* _DATA FOR PROCESSING_:
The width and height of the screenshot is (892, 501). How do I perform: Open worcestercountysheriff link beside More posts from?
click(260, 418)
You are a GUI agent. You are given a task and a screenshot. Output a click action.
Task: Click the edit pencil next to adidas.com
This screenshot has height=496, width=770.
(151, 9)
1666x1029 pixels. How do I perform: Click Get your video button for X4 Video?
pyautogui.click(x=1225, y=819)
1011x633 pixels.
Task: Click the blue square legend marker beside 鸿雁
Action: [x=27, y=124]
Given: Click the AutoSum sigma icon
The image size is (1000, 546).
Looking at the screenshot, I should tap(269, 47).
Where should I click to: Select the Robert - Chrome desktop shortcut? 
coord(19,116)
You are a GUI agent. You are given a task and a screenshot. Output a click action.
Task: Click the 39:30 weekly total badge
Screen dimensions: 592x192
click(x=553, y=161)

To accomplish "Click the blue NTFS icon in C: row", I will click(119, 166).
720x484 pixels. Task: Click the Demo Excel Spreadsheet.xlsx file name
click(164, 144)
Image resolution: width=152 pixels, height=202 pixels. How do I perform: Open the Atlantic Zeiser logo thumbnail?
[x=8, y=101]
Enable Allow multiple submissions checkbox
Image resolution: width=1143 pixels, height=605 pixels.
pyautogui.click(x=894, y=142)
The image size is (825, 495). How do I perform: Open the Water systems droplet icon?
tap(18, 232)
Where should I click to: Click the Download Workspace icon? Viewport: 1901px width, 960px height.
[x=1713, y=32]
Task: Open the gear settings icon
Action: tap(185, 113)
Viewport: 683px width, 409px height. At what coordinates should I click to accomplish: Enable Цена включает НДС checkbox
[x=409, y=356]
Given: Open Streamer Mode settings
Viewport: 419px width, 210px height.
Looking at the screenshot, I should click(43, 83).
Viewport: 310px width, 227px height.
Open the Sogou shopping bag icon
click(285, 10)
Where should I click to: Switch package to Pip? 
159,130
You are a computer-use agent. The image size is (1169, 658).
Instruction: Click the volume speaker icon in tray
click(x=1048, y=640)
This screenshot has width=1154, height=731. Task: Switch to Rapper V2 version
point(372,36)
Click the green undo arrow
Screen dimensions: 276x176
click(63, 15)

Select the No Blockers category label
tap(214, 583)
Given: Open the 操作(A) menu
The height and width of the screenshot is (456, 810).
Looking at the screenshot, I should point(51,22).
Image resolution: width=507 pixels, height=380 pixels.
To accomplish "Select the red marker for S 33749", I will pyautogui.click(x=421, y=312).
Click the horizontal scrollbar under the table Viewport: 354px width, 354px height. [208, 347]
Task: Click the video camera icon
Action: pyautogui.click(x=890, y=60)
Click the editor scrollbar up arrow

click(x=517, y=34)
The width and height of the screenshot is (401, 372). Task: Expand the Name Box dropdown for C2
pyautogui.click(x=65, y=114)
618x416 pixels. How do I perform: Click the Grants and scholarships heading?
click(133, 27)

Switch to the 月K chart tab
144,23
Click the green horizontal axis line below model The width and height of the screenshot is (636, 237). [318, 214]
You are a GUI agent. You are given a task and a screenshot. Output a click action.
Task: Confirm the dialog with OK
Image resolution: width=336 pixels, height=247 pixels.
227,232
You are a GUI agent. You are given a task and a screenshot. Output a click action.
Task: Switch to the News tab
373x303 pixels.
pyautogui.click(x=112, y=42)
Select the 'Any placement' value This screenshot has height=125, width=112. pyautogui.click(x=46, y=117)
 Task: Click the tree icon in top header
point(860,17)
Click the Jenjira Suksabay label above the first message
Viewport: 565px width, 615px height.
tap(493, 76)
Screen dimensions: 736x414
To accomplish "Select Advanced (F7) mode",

* _TASK GOAL_:
Look through the material and copy each line that has "will".

* _EXERCISE RESULT_:
To accomplish "Click the blue NTFS icon in C: row", I will click(119, 166).
To accomplish "Select the red marker for S 33749", I will pyautogui.click(x=421, y=312).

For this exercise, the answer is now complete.